▸ What is being asked:
Please state how many lines in the records contain the string "sidebar", with no words besides the number.

* * * *

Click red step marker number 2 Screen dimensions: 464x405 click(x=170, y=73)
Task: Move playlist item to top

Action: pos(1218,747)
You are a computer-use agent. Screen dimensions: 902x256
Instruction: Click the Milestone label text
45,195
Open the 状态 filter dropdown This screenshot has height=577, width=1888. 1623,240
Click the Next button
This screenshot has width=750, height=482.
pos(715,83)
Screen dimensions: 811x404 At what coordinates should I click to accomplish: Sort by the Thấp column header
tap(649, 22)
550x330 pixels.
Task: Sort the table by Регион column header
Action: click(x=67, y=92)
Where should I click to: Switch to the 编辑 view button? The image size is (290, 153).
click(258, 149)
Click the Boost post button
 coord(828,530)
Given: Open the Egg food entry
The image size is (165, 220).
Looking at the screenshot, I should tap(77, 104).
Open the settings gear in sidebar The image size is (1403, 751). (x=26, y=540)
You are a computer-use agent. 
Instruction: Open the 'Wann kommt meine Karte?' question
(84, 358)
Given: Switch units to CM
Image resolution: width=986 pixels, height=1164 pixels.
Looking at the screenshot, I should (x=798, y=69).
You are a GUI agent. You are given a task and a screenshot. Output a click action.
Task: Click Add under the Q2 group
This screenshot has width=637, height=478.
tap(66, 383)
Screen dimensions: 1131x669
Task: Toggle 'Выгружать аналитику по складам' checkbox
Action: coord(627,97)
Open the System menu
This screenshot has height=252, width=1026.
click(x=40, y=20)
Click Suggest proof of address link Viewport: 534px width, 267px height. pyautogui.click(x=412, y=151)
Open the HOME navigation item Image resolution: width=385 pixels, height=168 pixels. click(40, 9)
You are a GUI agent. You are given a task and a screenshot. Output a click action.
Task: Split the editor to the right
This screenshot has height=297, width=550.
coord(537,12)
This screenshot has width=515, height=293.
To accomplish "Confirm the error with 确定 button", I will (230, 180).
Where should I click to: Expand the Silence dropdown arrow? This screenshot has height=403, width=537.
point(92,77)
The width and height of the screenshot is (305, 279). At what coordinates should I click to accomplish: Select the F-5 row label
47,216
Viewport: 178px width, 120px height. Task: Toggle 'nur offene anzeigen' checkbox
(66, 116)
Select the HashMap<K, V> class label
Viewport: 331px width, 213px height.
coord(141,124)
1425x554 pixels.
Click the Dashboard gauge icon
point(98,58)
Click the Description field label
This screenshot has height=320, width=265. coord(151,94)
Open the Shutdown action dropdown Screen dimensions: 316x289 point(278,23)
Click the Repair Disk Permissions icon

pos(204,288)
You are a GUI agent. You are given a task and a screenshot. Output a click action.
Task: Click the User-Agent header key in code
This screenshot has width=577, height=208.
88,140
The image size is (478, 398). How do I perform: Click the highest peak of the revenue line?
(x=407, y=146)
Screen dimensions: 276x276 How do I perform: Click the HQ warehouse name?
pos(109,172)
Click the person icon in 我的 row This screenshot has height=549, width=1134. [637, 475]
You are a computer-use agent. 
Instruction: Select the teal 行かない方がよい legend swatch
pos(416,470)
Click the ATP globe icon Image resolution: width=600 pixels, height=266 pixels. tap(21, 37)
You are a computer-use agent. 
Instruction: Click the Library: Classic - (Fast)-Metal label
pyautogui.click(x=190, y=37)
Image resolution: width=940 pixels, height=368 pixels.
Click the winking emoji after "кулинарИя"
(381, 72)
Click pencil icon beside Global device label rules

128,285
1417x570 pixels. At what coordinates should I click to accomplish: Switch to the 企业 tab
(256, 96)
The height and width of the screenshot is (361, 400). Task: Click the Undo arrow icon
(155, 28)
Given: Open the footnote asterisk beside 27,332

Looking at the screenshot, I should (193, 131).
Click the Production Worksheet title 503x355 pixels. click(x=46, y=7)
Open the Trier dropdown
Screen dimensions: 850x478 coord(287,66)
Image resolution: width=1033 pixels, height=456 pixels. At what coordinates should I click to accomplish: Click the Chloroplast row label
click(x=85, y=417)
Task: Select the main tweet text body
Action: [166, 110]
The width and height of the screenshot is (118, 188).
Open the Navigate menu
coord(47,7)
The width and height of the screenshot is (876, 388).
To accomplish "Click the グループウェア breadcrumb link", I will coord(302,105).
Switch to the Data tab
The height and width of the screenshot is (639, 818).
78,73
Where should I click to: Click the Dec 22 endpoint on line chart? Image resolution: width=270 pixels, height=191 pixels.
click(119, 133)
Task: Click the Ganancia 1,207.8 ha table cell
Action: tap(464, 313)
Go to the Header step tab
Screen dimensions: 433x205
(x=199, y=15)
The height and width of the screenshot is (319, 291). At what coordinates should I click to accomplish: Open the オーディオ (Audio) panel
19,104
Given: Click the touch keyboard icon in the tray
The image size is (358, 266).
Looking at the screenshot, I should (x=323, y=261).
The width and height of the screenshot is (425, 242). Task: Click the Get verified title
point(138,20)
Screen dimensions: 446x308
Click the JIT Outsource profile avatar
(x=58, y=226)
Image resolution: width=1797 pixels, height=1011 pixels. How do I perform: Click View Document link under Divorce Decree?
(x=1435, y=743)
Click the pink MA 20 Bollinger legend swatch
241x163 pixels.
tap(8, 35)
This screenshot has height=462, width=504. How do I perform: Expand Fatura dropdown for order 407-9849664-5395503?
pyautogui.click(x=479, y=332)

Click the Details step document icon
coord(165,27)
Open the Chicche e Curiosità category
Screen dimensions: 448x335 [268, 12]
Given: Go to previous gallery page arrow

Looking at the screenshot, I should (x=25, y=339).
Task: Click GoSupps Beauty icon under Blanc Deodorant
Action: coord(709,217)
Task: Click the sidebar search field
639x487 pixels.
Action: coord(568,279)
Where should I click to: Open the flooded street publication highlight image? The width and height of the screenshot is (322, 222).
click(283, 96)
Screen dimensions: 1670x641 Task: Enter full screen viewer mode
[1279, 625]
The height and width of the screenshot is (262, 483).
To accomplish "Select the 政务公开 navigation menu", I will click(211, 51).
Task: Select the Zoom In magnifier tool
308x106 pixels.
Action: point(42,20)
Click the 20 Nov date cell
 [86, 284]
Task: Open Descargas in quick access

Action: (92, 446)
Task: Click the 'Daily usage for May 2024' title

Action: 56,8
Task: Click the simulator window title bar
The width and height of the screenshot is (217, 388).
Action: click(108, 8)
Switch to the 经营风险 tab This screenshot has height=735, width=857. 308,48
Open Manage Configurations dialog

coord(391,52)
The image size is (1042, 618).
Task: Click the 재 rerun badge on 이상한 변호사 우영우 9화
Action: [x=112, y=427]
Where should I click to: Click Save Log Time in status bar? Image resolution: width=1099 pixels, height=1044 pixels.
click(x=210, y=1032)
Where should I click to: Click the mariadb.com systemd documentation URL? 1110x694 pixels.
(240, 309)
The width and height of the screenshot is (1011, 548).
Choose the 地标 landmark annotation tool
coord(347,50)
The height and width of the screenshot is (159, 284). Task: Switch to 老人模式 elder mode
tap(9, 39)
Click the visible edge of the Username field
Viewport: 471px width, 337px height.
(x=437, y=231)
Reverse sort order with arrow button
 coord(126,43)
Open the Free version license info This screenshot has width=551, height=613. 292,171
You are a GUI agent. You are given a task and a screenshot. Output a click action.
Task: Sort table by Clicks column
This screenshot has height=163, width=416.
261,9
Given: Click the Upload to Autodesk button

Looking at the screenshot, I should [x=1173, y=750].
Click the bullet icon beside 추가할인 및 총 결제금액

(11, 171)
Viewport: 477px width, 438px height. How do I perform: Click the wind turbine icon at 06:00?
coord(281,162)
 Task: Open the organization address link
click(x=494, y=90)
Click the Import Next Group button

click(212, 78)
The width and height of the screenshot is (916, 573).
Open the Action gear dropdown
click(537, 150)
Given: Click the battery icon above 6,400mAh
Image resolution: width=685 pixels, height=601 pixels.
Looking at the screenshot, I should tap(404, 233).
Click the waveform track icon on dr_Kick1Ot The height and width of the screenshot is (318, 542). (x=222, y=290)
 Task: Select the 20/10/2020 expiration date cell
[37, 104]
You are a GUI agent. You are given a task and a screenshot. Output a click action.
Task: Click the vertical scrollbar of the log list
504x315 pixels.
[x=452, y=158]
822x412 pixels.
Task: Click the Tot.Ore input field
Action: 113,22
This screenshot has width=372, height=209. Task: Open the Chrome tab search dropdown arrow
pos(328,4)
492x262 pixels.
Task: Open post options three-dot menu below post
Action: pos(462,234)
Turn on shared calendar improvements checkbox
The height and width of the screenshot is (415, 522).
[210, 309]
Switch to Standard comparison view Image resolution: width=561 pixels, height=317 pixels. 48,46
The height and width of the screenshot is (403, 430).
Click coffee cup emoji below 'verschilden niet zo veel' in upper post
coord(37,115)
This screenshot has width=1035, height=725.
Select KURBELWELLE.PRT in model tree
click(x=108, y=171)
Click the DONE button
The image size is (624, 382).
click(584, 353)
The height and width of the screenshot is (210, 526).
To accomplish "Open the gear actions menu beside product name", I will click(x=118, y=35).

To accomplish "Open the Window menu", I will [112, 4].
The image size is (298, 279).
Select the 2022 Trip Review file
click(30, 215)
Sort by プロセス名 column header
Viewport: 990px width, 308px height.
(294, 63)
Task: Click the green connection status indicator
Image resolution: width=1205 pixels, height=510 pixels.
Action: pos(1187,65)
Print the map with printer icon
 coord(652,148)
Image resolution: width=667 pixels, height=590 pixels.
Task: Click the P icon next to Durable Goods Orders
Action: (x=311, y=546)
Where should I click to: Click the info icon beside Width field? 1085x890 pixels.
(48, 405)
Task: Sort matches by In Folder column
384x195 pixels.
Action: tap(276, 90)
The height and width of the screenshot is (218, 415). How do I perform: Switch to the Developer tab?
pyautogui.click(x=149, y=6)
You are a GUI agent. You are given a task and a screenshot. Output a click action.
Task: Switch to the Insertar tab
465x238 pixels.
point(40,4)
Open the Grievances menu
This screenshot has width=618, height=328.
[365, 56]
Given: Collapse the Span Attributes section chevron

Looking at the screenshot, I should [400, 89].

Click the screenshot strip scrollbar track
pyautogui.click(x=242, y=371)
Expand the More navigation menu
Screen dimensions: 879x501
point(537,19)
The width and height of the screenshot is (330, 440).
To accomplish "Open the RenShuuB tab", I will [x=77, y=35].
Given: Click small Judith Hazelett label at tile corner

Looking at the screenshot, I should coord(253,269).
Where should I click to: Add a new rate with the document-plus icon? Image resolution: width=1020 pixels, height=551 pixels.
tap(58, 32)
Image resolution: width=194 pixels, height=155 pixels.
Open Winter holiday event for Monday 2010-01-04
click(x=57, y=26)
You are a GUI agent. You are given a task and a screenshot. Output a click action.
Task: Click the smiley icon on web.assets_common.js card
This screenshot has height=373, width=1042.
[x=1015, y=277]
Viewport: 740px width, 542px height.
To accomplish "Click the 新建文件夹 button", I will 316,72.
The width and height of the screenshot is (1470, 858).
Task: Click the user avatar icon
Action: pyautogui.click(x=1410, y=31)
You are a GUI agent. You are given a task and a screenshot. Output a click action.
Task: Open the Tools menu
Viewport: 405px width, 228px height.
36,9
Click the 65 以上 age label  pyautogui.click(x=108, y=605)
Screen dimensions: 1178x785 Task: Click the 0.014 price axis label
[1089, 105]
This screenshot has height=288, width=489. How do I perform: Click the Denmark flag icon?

* * * *

▸ Finished task:
2